## REQUIRED ACTIONS:
(a) Answer these three questions about the testimony, one answer per line, marked the same way:
(i) What did the writer recall thinking Jesus had said they would be?
(ii) What did the writer call themselves while trying to keep anyone from seeing the struggle?
(iii) What color did Jesus turn the black roses?
(b) According to the testimony, why did the writer decide to let Jesus in? Answer in one to three sentences.

## DOCUMENT EXCERPT:
______
I always thought to myself, "Why do I feel like this? I have a wonderful savior and I'm doing the best I can to follow him. Jesus, I thought you said I would be new? I thought you said I wouldn't have to feel this anymore?"
I was hurt, but I continued to live for him learning all I could about him and sharing him with everyone I knew. Everytime the pain from my past tried to creep up on me I would cover it up again. Over and over this took place. Untill finally my past started to eat me from the inside out. The pain was bubbling back to the surface, yet somehow I still managed to hide it under my mask of Christianity. I just kept trying to live for Jesus, refusing to be honest with anybody. I wasn't even honest with God. I assured him I was fine over and over as he tried to lay his healing hand on my layer of brokeness. Each time I would feel him or someone else reach in and attempt to reveal that secret layer of my life I would nervously cover it back up. I tried really hard to make sure that nobody saw my struggle. I was "Super Christian". People look to me for help. I can't be feeling like this, I can't be struggling like I am. My hidden past was swollowing my sincere relationship with God and replacing it with my "mask of perfection".
I finally realized that I was in trouble, and I needed God. I needed to allow Jesus to take ALL the pain away. I can't expect him to fix my broken heart if I hide the peices from him. So I let him in and as he reached down and laid his gentle hand upon my face he slowly started to peel away that mask, revealing my bruised and numb identity. I immediately began crying out to him, but as soon as he reached for that layer I began to flinch and turn away. Over and over he tried until finally he managed to peel away that layer of brokeness with his love and compassion. Instantly I felt revival. Jesus turned my black roses red with just the sound of his voice. As he held me that night I witnessed him create beauty from pain in my life.
______
Collected data entries:

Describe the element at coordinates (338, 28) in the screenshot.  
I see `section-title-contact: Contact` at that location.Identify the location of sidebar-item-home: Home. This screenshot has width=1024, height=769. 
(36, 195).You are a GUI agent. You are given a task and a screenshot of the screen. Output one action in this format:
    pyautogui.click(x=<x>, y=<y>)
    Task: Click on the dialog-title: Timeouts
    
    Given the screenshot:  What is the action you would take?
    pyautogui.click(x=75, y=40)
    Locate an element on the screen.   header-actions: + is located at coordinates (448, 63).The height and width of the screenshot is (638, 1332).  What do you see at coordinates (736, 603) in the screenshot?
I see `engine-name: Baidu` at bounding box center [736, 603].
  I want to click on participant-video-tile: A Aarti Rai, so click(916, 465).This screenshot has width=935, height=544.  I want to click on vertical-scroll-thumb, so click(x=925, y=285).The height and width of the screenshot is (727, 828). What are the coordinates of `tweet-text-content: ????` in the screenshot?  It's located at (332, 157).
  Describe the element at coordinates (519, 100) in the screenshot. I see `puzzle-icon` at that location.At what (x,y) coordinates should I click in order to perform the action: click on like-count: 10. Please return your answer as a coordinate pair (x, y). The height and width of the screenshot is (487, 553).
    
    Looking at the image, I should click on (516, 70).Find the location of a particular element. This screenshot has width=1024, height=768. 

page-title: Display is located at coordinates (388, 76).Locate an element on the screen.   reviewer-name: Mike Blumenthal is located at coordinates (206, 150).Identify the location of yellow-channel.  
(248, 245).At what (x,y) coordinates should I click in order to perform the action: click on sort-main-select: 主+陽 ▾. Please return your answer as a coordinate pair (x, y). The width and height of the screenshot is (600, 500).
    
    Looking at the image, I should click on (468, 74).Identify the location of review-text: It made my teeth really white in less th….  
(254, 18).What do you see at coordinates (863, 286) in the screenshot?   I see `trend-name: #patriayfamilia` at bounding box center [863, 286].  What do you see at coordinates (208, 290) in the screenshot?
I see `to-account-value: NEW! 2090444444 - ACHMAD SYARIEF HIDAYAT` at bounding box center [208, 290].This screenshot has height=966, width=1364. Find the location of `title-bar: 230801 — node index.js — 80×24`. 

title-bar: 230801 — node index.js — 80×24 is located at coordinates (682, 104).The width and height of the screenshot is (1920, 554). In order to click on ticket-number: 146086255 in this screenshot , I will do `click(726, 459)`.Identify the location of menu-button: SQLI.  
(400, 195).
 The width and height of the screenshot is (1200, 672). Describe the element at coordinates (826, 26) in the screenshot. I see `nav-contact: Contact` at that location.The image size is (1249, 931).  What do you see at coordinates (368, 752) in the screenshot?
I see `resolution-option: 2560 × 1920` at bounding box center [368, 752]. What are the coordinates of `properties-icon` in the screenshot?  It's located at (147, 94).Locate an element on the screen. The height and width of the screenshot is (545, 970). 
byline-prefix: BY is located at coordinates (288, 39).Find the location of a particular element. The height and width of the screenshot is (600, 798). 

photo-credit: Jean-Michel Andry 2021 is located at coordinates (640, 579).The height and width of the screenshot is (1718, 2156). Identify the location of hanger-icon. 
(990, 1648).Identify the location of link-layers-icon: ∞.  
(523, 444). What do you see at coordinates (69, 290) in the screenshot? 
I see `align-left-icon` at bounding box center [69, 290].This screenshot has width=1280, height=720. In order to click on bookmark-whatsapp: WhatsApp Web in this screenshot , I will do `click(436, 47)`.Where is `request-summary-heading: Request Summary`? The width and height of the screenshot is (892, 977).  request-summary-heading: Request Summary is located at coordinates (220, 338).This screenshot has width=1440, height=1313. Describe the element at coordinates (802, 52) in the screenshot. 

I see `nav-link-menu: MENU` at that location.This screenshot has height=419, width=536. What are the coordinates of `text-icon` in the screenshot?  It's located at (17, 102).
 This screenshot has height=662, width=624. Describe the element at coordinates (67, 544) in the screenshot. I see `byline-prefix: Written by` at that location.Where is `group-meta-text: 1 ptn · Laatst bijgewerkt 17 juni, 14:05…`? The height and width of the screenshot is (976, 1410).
______
## RESPONSES TO THE TASKS:
(a)
(i) New.
(ii) "Super Christian."
(iii) Red.

(b) The writer realized they were in trouble and needed to let Jesus take all the pain away. They reasoned that they could not expect him to fix their broken heart while hiding its pieces from him.